Ceci posé comme fondement de la gestion de la « crise sanitaire », « au lieu de protéger en priorité les plus fragiles face au virus tout en favorisant leur capacité à se mobiliser et leur pouvoir d’agir sur leur propre santé, cette politique n’a pas cessé, pendant deux ans, d’aggraver l’ensemble des inégalités et des vulnérabilités. » (Page 35)
« Puisque la menace pandémique était universelle, la panacée devait être distribuée, elle aussi, de manière massive et indifférenciée. Au lieu d’adopter un raisonnement de santé publique de nature relationnelle, ciblé et proportionné, les pouvoirs publics ne reconnaissaient qu’une seule forme de réalité : celle du tout ou rien. » (Page 38)
Ceci s’est traduit par une confiance aveugle aux discours des sociétés pharmaceutiques sans confrontation avec les discours scientifiques, sociologiques et environnementaux qui tendaient à démontrer que la seule vaccination ne pouvait être le remède « universel » à une crise qui relevait plus de la syndémie que de la pandémie : « Pour la médecine comme pour la santé publique, un produit de santé ou une mesure sanitaire avaient pourtant toujours été évalués, jusqu’à cette crise, de manière relationnelle. Un médicament par exemple devait, en pharmacologie, s’appréhender comme un pharmakon au double sens du mot grec, c’est-à-dire à la fois comme un remède et comme un poison. C’est ce qui rendait cruciale la question de la posologie, c’est-à-dire de la juste dose et de la bonne fréquence d’administration, mais aussi celle de l’indication : celle de savoir à quoi et pour qui le médicament était bon.
(…)
Un jugement moral appréhendant le bien comme une entité substantielle, ayant une valeur absolue, ne pouvait avoir cours en médecine. Le pharmacien comme le médecin n’avaient jamais affaire ni à des substances métaphysiques ni à des valeurs morales, mais seulement à des principes actifs aux vertus relationnelles, dont il s’agissait toujours de déterminer de manière critique, et à chaque fois selon le contexte, la force et les limites. » ( Page 39)

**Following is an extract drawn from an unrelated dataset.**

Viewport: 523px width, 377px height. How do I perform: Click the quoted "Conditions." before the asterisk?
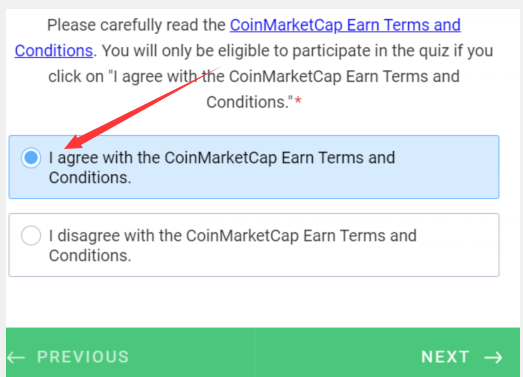[x=249, y=102]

À la démolition en règle de toutes les pratiques établies en matière de santé publique depuis la fin des années cinquante du siècle dernier, s’est ajouté une décrédibilisation de toute démarche scientifique car, « présenter « le vaccin » comme une valeur absolue et l’élire comme « l’unique moyen de sortir de la crise » était une erreur massive d’appréciation, substituant au raisonnement scientifique et médical une approche morale et militante, aussi peu rigoureuse que celle qui présentait le vaccin comme le mal absolu. » (Page 40)
Ainsi, deux ans après cette « crise », nous voici au terme de l’entreprise néo-libérale de destruction massive de tout ce qui, de près ou de loin, contribue aux rapports humains dans la société. l’entreprise fut de longe haleine. Elle a commencé avec l’institution du « numerus clausus » dans les années soixante-dix, puis avec la financiarisation de plus en plus dogmatique de l’assurance maladie et de la gestion des hôpitaux publics (comme de la médecine de ville, dite « libérale »).
Le système de soin étouffé, l’arrivée du Covid a permis aux dogmatiques libéraux au pouvoir d’en finir avec une notion de santé publique comportant encore trop de traits humains.
Nous en sommes là, sur ce seuil où désormais, le système étant littéralement à bout de souffle et la population épuisée par des mesures sans queue ni tête, la prochaine crise, au lieu d’être sanitaire, pourrait bien être humanitaire.